(Source data)

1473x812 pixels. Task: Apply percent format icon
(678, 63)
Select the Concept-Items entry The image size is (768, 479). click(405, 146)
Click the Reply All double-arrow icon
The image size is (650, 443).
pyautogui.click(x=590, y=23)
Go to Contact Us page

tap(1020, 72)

→ Assigned task:
Each record above should be repeated exactly.

→ Response for this exercise:
1473x812 pixels. Task: Apply percent format icon
(678, 63)
Select the Concept-Items entry The image size is (768, 479). click(405, 146)
Click the Reply All double-arrow icon
The image size is (650, 443).
pyautogui.click(x=590, y=23)
Go to Contact Us page

tap(1020, 72)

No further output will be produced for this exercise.